-------- DATA FOR THE TASK

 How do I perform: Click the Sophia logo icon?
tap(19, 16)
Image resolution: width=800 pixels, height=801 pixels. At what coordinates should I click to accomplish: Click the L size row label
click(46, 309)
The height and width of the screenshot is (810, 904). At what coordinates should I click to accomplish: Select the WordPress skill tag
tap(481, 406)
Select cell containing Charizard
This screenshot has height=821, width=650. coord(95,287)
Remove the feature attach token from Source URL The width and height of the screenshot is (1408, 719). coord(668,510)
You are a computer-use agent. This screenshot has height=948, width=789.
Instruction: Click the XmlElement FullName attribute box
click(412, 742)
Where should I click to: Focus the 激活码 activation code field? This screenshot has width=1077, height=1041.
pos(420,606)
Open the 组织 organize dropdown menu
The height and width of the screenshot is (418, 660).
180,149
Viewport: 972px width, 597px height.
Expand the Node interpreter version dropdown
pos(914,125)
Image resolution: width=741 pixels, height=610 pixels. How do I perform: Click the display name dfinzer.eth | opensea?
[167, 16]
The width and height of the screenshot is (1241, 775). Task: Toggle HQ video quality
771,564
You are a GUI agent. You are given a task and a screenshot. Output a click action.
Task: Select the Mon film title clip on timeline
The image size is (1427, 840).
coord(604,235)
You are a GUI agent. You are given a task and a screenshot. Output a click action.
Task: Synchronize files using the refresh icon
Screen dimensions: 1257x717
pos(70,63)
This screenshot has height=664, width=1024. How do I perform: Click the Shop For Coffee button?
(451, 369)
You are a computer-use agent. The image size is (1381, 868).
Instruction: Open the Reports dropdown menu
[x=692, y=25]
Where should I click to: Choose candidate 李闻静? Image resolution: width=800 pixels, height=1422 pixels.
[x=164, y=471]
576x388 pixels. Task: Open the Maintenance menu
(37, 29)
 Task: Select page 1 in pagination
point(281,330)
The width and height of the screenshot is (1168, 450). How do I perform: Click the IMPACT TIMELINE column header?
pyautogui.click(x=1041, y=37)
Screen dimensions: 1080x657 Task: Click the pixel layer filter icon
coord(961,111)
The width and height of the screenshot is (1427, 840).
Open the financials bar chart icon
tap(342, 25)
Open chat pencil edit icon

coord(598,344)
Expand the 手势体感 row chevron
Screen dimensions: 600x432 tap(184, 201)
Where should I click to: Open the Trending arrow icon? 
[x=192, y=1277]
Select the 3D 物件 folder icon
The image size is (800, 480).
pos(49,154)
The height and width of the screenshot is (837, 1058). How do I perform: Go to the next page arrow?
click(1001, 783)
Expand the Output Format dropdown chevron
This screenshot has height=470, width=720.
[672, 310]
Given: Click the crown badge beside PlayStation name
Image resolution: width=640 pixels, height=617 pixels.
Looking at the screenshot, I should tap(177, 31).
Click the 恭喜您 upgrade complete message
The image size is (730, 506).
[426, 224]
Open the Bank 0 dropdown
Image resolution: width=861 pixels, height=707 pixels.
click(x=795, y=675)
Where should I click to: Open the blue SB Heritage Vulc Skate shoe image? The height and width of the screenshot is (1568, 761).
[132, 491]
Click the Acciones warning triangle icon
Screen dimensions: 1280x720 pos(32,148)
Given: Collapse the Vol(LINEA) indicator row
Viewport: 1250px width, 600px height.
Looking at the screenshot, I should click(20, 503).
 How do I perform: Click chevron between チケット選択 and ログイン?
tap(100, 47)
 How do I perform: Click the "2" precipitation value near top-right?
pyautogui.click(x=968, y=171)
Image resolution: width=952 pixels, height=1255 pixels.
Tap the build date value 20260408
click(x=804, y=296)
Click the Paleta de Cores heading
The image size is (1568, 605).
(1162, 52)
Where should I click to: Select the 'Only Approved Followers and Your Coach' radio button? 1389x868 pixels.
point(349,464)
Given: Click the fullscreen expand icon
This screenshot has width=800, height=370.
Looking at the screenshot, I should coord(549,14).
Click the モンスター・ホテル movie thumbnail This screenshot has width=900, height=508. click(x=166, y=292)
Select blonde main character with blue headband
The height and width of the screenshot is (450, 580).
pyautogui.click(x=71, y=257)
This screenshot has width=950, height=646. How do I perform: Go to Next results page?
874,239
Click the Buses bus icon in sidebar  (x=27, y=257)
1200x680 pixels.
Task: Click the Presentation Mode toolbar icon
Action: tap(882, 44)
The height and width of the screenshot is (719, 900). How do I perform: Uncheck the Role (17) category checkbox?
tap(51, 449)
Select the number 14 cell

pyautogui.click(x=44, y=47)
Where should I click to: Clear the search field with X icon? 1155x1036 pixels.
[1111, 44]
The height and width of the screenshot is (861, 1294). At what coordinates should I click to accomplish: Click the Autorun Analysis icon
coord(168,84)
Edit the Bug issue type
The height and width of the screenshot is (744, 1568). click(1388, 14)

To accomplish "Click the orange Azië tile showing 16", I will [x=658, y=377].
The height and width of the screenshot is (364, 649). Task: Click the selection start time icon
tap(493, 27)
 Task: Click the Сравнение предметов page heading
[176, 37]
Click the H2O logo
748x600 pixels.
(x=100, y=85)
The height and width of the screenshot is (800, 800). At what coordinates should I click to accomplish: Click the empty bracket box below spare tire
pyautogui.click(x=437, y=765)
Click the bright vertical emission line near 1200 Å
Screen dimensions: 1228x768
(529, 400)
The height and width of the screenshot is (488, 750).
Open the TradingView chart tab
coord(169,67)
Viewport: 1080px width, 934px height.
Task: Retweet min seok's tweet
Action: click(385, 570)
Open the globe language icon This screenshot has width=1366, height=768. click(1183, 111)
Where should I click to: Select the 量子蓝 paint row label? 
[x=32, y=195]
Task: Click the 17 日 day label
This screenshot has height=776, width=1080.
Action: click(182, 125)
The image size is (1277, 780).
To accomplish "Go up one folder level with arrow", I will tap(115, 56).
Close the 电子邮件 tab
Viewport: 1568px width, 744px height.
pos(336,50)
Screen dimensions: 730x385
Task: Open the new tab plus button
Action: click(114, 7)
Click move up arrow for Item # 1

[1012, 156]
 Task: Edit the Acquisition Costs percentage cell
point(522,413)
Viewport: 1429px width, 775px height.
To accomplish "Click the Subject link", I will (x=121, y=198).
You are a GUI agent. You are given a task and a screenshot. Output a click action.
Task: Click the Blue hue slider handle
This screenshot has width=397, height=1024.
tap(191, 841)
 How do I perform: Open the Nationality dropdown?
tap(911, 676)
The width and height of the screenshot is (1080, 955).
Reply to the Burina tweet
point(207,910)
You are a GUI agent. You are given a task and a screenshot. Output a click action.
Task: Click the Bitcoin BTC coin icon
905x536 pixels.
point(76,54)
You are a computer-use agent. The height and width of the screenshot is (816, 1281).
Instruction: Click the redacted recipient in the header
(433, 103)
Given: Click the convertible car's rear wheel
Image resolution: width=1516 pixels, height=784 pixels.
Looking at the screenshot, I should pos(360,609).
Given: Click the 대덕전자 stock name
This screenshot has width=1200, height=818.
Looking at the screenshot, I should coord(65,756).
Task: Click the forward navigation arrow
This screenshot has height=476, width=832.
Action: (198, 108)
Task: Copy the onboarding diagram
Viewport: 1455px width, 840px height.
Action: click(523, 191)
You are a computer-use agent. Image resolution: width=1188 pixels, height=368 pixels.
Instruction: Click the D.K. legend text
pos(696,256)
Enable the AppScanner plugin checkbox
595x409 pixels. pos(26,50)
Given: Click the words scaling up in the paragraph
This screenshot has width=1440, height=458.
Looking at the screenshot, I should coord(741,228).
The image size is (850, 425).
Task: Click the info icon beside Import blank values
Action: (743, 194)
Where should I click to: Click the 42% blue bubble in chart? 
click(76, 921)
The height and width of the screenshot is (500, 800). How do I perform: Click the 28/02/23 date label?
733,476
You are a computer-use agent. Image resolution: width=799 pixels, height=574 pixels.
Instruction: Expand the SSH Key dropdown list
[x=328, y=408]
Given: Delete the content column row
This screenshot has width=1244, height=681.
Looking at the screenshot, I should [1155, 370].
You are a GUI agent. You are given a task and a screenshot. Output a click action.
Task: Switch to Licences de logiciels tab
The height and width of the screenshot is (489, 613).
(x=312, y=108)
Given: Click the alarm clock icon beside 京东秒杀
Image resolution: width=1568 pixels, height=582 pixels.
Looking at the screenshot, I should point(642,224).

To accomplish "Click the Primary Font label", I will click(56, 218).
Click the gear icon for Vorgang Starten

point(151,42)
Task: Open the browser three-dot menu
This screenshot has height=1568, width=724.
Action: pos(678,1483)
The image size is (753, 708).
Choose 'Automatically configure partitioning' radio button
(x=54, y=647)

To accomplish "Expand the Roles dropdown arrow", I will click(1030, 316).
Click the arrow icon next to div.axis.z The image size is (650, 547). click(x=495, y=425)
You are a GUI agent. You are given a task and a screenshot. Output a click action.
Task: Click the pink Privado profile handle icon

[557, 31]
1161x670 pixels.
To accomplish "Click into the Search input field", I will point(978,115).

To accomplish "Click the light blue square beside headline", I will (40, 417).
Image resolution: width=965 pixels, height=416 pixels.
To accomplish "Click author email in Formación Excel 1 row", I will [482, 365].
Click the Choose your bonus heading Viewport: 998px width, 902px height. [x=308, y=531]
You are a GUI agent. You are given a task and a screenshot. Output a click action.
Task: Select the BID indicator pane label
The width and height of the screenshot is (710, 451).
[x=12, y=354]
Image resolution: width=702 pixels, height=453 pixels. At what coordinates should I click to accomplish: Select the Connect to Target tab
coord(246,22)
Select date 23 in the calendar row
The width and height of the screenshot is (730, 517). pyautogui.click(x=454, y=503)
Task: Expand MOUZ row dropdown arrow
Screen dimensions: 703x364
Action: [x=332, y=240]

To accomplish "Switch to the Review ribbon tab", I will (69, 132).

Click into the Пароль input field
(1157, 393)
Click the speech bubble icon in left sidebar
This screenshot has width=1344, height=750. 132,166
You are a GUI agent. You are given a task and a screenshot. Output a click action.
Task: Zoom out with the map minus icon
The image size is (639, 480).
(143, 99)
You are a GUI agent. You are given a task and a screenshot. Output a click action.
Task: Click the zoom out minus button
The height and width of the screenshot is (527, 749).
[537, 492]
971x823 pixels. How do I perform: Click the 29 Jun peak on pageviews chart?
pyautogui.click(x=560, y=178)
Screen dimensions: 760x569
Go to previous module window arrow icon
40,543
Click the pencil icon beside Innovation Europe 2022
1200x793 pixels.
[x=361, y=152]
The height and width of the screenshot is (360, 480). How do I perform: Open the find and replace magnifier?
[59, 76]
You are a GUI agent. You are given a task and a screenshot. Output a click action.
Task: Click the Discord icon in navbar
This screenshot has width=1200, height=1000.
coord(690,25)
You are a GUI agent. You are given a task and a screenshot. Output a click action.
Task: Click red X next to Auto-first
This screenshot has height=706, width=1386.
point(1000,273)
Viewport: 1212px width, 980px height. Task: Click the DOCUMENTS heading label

----------------

__REQUIRED ACTION__. Look for the string "minus" in the data above and return every line that has it.

__OUTPUT FOR THIS TASK__.
Task: Zoom out with the map minus icon
Task: Click the zoom out minus button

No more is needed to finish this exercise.